*Dataset records*:

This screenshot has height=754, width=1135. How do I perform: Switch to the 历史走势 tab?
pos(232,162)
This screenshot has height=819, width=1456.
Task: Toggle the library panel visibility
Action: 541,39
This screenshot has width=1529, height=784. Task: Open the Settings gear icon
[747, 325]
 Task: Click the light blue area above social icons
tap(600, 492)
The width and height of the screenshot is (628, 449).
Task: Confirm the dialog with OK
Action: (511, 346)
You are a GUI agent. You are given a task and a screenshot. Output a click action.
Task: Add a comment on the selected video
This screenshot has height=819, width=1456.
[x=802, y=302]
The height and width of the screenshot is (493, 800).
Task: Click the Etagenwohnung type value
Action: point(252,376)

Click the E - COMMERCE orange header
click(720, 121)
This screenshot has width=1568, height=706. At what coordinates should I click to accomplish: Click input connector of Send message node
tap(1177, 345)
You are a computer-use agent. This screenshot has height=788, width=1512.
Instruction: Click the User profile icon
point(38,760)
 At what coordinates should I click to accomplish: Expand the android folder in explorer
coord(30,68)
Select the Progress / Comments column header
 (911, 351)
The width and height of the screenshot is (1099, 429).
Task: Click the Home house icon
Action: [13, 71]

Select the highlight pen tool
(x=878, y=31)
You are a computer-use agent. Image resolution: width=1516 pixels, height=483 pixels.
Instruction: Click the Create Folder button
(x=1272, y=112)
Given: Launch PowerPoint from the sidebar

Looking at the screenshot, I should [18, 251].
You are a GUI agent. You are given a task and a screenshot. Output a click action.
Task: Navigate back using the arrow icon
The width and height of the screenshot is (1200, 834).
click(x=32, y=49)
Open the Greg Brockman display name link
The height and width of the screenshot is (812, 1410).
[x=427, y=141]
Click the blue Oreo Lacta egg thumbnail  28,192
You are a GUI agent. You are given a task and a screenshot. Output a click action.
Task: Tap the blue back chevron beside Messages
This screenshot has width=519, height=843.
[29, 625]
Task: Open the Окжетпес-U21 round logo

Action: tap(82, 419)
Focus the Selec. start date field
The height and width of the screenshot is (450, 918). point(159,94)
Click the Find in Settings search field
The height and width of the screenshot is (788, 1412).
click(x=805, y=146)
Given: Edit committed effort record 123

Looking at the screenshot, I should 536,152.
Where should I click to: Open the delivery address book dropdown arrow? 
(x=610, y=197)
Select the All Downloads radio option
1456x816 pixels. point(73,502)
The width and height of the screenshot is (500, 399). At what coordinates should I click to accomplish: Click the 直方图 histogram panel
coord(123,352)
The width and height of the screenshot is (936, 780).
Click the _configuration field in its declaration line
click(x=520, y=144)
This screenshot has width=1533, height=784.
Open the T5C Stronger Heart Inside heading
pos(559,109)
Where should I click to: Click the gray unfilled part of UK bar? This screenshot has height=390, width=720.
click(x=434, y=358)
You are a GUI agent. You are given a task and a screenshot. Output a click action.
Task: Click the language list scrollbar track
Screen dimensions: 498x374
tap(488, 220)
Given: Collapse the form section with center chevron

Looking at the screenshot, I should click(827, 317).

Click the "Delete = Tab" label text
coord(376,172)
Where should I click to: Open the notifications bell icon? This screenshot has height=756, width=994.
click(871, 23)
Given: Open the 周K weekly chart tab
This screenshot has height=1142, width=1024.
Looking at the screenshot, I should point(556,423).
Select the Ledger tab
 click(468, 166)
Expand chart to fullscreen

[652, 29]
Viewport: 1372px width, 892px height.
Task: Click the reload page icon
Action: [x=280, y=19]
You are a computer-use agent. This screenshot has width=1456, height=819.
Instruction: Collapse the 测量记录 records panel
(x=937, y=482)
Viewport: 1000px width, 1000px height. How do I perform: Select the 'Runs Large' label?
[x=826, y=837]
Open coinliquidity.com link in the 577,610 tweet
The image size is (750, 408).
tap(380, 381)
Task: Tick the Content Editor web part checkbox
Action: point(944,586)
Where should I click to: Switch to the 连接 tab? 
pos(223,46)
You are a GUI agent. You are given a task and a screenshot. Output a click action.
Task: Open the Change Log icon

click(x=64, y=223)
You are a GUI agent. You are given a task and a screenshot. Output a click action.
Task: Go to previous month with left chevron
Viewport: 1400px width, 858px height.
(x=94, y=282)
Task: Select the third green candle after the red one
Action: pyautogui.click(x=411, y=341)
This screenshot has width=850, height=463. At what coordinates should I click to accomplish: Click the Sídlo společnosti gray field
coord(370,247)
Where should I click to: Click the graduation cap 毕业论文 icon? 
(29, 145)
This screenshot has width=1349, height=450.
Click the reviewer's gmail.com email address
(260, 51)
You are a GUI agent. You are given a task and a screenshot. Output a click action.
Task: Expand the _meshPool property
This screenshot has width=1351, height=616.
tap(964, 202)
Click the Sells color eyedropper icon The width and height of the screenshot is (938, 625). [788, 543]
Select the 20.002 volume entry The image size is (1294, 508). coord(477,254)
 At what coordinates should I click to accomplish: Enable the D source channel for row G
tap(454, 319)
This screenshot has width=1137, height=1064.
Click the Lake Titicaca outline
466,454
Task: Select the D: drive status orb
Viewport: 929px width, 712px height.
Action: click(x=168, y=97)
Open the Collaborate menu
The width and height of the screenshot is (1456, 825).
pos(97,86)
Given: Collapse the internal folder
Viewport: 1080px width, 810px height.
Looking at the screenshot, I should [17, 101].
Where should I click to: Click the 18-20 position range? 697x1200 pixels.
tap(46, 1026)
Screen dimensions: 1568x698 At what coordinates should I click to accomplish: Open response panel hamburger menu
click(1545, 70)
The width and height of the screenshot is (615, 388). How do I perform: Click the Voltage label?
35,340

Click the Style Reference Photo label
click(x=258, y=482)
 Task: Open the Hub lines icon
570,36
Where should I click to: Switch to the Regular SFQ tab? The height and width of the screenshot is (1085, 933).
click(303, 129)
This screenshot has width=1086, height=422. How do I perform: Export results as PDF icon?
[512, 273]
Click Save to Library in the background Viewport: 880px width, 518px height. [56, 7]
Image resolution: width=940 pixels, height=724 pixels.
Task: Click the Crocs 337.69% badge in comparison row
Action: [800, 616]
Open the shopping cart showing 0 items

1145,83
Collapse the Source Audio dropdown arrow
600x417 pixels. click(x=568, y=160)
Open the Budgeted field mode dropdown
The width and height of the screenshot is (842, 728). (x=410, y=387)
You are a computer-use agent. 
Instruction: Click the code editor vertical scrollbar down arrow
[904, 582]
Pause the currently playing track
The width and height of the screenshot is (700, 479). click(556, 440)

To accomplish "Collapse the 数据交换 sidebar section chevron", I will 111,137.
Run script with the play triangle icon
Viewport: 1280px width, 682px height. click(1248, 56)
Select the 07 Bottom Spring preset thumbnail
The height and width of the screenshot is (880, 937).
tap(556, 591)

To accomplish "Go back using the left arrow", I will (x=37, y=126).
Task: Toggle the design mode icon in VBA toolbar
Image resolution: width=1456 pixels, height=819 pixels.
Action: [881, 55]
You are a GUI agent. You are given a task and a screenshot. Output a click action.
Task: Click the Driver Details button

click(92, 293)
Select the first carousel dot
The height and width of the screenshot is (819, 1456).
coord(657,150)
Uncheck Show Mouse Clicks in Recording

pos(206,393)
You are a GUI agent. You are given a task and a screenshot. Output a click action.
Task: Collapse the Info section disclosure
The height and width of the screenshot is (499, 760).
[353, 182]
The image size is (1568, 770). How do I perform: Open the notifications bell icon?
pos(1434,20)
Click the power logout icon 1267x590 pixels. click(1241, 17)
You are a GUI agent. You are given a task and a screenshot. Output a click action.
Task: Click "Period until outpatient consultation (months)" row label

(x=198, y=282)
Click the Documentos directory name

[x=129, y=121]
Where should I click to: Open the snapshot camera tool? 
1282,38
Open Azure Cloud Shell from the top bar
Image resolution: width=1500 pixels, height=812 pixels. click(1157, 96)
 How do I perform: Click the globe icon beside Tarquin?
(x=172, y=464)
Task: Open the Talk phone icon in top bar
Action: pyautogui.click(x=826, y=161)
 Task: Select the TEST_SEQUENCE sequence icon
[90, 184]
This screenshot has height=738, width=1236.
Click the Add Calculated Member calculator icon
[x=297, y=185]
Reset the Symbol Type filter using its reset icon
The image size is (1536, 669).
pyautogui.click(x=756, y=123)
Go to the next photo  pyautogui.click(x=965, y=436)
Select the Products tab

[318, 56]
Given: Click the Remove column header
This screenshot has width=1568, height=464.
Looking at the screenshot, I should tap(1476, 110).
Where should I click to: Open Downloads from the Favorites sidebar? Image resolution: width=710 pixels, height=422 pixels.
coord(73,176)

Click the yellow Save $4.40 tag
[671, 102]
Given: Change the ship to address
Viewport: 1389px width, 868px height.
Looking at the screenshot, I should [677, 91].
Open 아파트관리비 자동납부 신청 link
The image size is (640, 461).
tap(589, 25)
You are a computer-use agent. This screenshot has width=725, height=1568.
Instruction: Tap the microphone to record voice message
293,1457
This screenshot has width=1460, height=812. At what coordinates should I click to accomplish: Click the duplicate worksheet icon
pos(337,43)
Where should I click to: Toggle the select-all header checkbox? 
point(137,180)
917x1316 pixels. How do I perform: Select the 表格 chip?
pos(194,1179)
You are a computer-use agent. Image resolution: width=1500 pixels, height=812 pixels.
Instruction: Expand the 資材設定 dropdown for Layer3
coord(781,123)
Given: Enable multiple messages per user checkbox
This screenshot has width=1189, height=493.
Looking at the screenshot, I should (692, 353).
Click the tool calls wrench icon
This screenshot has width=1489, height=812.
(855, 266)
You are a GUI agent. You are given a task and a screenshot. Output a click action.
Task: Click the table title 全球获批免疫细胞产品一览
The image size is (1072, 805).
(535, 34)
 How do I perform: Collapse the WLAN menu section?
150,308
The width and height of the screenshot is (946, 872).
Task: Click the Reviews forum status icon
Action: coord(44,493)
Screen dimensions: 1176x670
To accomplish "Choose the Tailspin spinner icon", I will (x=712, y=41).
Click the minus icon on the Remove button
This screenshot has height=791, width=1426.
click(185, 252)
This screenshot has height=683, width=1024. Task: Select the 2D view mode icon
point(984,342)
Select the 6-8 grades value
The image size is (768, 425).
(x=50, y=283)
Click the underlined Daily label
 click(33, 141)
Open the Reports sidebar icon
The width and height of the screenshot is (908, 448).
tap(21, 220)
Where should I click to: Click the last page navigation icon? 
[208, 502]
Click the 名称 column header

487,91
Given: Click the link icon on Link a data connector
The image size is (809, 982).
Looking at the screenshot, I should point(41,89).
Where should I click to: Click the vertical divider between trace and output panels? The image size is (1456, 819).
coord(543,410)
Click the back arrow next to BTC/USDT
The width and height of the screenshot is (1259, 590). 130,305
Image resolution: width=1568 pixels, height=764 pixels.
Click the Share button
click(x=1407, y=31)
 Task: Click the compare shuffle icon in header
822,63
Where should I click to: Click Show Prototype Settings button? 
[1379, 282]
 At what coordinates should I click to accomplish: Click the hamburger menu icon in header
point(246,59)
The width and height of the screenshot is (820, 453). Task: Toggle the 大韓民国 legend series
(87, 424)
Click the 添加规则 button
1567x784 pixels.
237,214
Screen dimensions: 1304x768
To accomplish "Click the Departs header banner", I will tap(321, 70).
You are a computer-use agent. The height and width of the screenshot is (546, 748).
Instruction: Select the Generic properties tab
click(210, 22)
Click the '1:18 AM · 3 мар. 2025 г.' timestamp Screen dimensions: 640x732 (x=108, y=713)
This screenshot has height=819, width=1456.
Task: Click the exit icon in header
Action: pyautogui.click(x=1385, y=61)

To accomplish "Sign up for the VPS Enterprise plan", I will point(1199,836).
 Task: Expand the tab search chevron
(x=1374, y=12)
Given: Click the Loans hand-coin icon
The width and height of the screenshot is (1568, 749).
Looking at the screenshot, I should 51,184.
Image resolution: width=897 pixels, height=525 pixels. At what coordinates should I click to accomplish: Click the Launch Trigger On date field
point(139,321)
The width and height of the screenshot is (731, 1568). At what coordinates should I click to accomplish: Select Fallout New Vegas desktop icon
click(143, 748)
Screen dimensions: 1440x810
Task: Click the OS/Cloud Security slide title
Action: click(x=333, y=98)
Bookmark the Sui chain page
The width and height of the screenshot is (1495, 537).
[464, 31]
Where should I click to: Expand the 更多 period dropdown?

*What you are asked to do*: Retype the records between the lines holding "Where should I click to: Switch to the Regular" and "The width and height of the screenshot is (842, 728).", inclusive, and nothing else.

*In response*:
Where should I click to: Switch to the Regular SFQ tab? The height and width of the screenshot is (1085, 933).
click(303, 129)
This screenshot has width=1086, height=422. How do I perform: Export results as PDF icon?
[512, 273]
Click Save to Library in the background Viewport: 880px width, 518px height. [56, 7]
Image resolution: width=940 pixels, height=724 pixels.
Task: Click the Crocs 337.69% badge in comparison row
Action: [800, 616]
Open the shopping cart showing 0 items

1145,83
Collapse the Source Audio dropdown arrow
600x417 pixels. click(x=568, y=160)
Open the Budgeted field mode dropdown
The width and height of the screenshot is (842, 728). (x=410, y=387)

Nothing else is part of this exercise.